Revise the records below by changing every "Task Manager" to "Activity Monitor" and keeping everything else the same.

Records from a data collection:
_ _ _ _ _

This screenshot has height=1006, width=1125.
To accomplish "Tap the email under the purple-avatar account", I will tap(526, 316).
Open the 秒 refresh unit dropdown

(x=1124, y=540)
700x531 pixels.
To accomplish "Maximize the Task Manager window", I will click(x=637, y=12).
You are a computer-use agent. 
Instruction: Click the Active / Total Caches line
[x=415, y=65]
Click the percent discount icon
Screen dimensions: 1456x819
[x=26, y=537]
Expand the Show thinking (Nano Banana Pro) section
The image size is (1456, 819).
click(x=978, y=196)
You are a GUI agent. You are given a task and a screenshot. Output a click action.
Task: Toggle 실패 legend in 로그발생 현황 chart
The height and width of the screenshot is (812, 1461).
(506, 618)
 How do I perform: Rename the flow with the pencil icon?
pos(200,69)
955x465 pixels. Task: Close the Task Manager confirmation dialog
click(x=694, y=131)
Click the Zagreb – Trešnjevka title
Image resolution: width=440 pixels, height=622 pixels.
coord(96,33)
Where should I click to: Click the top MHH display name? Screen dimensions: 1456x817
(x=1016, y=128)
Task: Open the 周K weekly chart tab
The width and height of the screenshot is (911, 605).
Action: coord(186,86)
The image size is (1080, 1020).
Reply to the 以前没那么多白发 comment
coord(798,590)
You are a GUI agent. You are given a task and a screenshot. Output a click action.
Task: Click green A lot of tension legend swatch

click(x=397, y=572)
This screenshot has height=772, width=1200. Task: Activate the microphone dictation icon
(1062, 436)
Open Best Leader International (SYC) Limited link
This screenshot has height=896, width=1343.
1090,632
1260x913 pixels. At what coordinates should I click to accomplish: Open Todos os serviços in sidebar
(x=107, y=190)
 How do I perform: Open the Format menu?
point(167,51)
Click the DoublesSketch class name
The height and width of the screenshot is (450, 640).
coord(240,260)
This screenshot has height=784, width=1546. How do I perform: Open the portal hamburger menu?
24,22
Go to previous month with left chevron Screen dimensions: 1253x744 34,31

_ _ _ _ _

### Response to the task
This screenshot has height=1006, width=1125.
To accomplish "Tap the email under the purple-avatar account", I will tap(526, 316).
Open the 秒 refresh unit dropdown

(x=1124, y=540)
700x531 pixels.
To accomplish "Maximize the Activity Monitor window", I will click(x=637, y=12).
You are a computer-use agent. 
Instruction: Click the Active / Total Caches line
[x=415, y=65]
Click the percent discount icon
Screen dimensions: 1456x819
[x=26, y=537]
Expand the Show thinking (Nano Banana Pro) section
The image size is (1456, 819).
click(x=978, y=196)
You are a GUI agent. You are given a task and a screenshot. Output a click action.
Task: Toggle 실패 legend in 로그발생 현황 chart
The height and width of the screenshot is (812, 1461).
(506, 618)
 How do I perform: Rename the flow with the pencil icon?
pos(200,69)
955x465 pixels. Task: Close the Activity Monitor confirmation dialog
click(x=694, y=131)
Click the Zagreb – Trešnjevka title
Image resolution: width=440 pixels, height=622 pixels.
coord(96,33)
Where should I click to: Click the top MHH display name? Screen dimensions: 1456x817
(x=1016, y=128)
Task: Open the 周K weekly chart tab
The width and height of the screenshot is (911, 605).
Action: coord(186,86)
The image size is (1080, 1020).
Reply to the 以前没那么多白发 comment
coord(798,590)
You are a GUI agent. You are given a task and a screenshot. Output a click action.
Task: Click green A lot of tension legend swatch

click(x=397, y=572)
This screenshot has height=772, width=1200. Task: Activate the microphone dictation icon
(1062, 436)
Open Best Leader International (SYC) Limited link
This screenshot has height=896, width=1343.
1090,632
1260x913 pixels. At what coordinates should I click to accomplish: Open Todos os serviços in sidebar
(x=107, y=190)
 How do I perform: Open the Format menu?
point(167,51)
Click the DoublesSketch class name
The height and width of the screenshot is (450, 640).
coord(240,260)
This screenshot has height=784, width=1546. How do I perform: Open the portal hamburger menu?
24,22
Go to previous month with left chevron Screen dimensions: 1253x744 34,31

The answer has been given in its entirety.